Recently, two severe vulnerabilities were disclosed that target a critical administrative phase: database restoration. By tampering with how backups are processed, attackers can bypass normal database security and take over the production environment.
Both of the newly disclosed vulnerabilities share the same initial attack vector. They rely on an attacker first gaining read and write access to the location where the database backups are stored, such as an S3 bucket.
Once the attacker has access to this storage area, they can silently manipulate the backup manifest files. These manifest files act as a blueprint, telling the database how to rebuild itself during a restore operation. By poisoning these blueprints, the attacker sets a trap that springs the moment an administrator attempts to restore the database.
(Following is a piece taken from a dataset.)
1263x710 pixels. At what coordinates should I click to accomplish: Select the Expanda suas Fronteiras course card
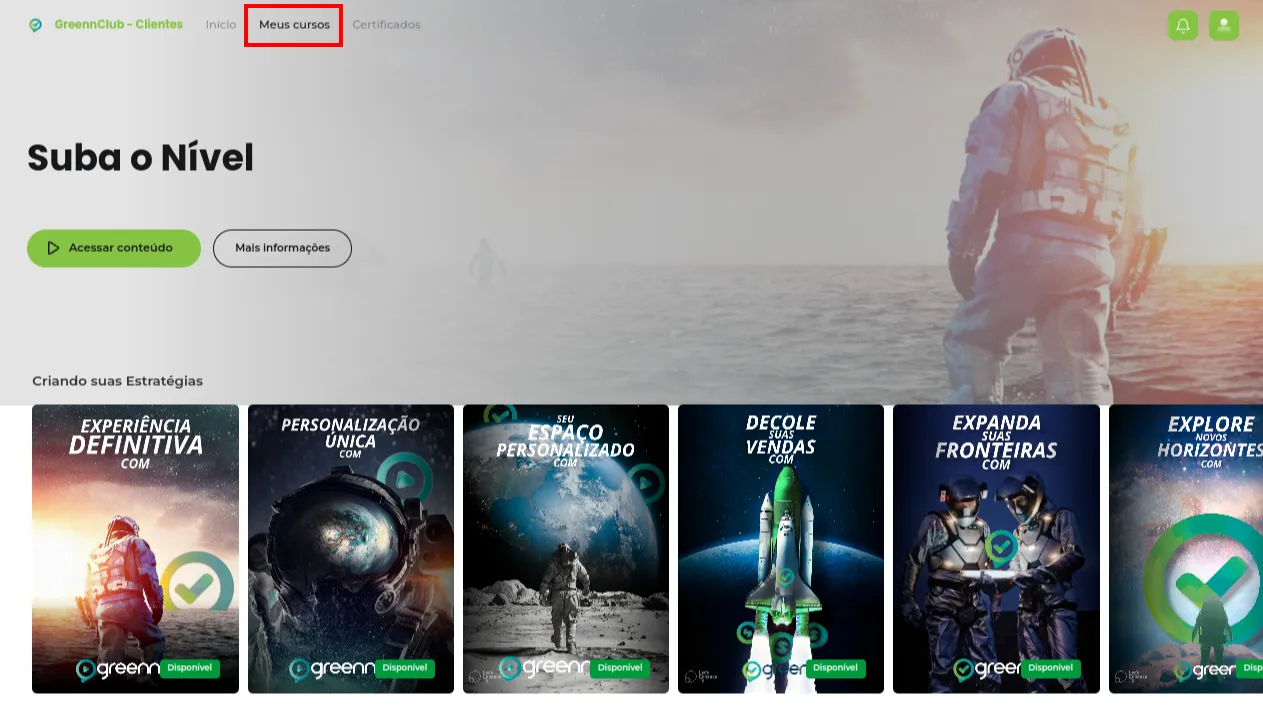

The first and most severe vulnerability is tracked as CVE-2026-27969 (CVSS 9.3). This is a common Path Traversal security issue.
When an administrator restores the database from a poisoned manifest, the manipulated file instructions trick the system. Instead of writing the backup data strictly to the correct database folders, the files are written to any accessible location on the server. This effectively provides the attacker with unintended and unauthorized access to the production deployment environment. From there, the attacker can access sensitive information available in that environment or execute additional arbitrary commands.
The second vulnerability, CVE-2026-27965 (CVSS 8.4), operates on the same principle but focuses directly on executing malicious instructions.
By altering the backup manifest files in the storage location, the attacker can ensure that arbitrary code is later executed when that backup is restored. Just like the first flaw, this grants the attacker unintended and unauthorized access to the production deployment environment, allowing them to steal data or run any additional arbitrary commands on the host system.
If you are running a Vitess cluster, you must address these vulnerabilities to ensure your backup and restore pipelines cannot be weaponized against you.
The maintainers have addressed both of these flaws in the latest releases. Administrators should update their systems to either v23.0.3 or v22.0.4 to fully patch both vulnerabilities.
If you cannot patch immediately, you can protect your systems by taking control of the decompression process during a restore.
- If you intend to use an external decompressor, you can specify that decompressor command in the –external-decompressor flag value for vttablet and vtbackup. Doing so overrides any malicious value specified in the manifest file.
- If you did not intend to use an external decompressor, nor an internal one, then you can specify a value such as cat or tee in the –external-decompressor flag value for vttablet and vtbackup. This ensures that a harmless command is always used.